AUFGABENÜBERSICHT:
1. Erkläre in einem bis drei Sätzen anhand des Artikels über Alison Bechdel unten, was sie dazu brachte, den Matterhorn Peak in Kalifornien zu bezwingen.
2. Schreib bitte den Artikel über Alison Bechdel unten im Anschluss an seinen letzten Satz weiter.

TEXTAUSZUG:
---
FM4-Logo

jetzt live:

Aktueller Musiktitel:

Buchcover: Alison Bechdel macht unglaubliche Dehnübungen

FM4/KiWi

Graphic Novel

Der Bechdel-Fitnesstest

Mit Muskelkater die Erleuchtung finden. Die ausgezeichnete Comiczeichnerin Alison Bechdel erzählt anhand ihrer Begeisterung für körperliche Bewegung ihre Biographie. Von hohen Gipfeln und tiefen Abstürzen. Vom Flow zur Transzendenz. Vom Aufblühen und Sterben.

Von Zita Bereuter

Der Bechdel-Test - benannt nach Alison Bechdel - wird häufig verwendet, um sexistische Strukturen in Filmen aufzuzeigen. Wenn in einem Film zwei Frauen vorkommen, die miteinander sprechen, und zwar über etwas anderes als Männer, dann ist der Test bestanden. Den Test hat die Comiczeichnerin Alison Bechdel 1985 erfunden. Damals hat sie in einem feministischen Zeitungskollektiv gearbeitet, erstmals Comics gezeichnet und in ihrer Freizeit exzessiv Karate trainiert. Allmählich spürt sie ein „klärendes Gefühl von Sinnhaftigkeit ... die Überzeugung, dass meine Cartoons und mein Karatetraining Teil eines großen Projekts seien. In meinem Wortschatz gab es plötzlich das Wort ‚Gemeinschaft‘.“

Nachzulesen in „Das Geheimnis meiner Superkraft“. Etwas offener ist der Originaltitel „The Secret to Superhuman Strength“. Darin erzählt Alison Bechdel ihre lebenslange Begeisterung für Bewegung. „Nun schreibe ich nicht nur über Fitness, sondern auch über Fitness als mein Medium für etwas ganz anderes. Das Gefühl, wenn Geist und Körper eins werden.“

Alison Bechdel outet sich als Sportfreak und kann ohne körperliche Bewegung bis hin zur Erschöpfung nicht leben. Sie erzählt in Dekaden - also immer zehn Jahre ihres Lebens. Beginnend in ihren Nullerjahren, als das Mädchen Turnschuhe und Muskeln will. Ein „Bilderbuchschwächling“, der mit Sport in der Schule wenig anfangen kann. Ein Mädchen, das hingegen zuhause einen alten Tennisball so lange werfen kann, bis es in Trance verfällt. „Die Erfahrung der Einheit mit dem Ball weckte in mir den Verdacht, dass nicht nur rohe Kraft mein winziges mickriges Ich vergrößern konnte.“

Comic

FM4/KiWi

Von Südtirol zum Matterhorn Peak

Schon früh ist Alison Bechdel von Bergen angefixt. Die Sehnsucht hat sie möglicherweise von ihrem Großvater geerbt, der in den Südtiroler Dolomiten Ziegen hütete. „The Sound of Music“ im Kino und ein Besuch in der Schweiz tun ihr übriges. Sie lernt Skifahren und bemerkt: „Erschöpfung ist eine Möglichkeit, das Denken auszuschalten. Und ich wusste: Nicht zu denken war leistungsseigernd.“

Jahre später bezwingt sie den Matterhorn Peak in Kalifornien, inspiriert durch Jack Kerouac, der 1958 das Buch „Die Dharmajäger“ schrieb, eines von Bechdels Lieblingsbüchern.
---
INHALT DER DATEN:
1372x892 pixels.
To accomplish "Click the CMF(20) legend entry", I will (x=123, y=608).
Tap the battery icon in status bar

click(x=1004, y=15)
---
LÖSUNGEN JE AUFGABE:
1. Sie wurde dazu von Jack Kerouac inspiriert. Er schrieb 1958 das Buch „Die Dharmajäger“, das zu Bechdels Lieblingsbüchern gehört.

2.
Dazwischen erzählt sie von diversen Sportarten und Fitnesstrends, die sie alle begeistert mitmacht. Angefangen mit Laufen. „Laufen war eine Methode, mich vom Sozialstress der Schule zu erholen und mich gleichzeitig selbst zu vergessen.“ Von Langlaufen zu Bouldern über Karate zu Yoga, von Radfahren zum Rennradfahren und Mountainbiken über Inlineskaten zu Fitnesscenter und Spinning: Das Buch ist insofern auch die Geschichte der amerikanischen Fitnesskultur. Und dem dazugehörigen Gewand. Jahrelang trägt sie nur eine bestimmte Fleecejacke.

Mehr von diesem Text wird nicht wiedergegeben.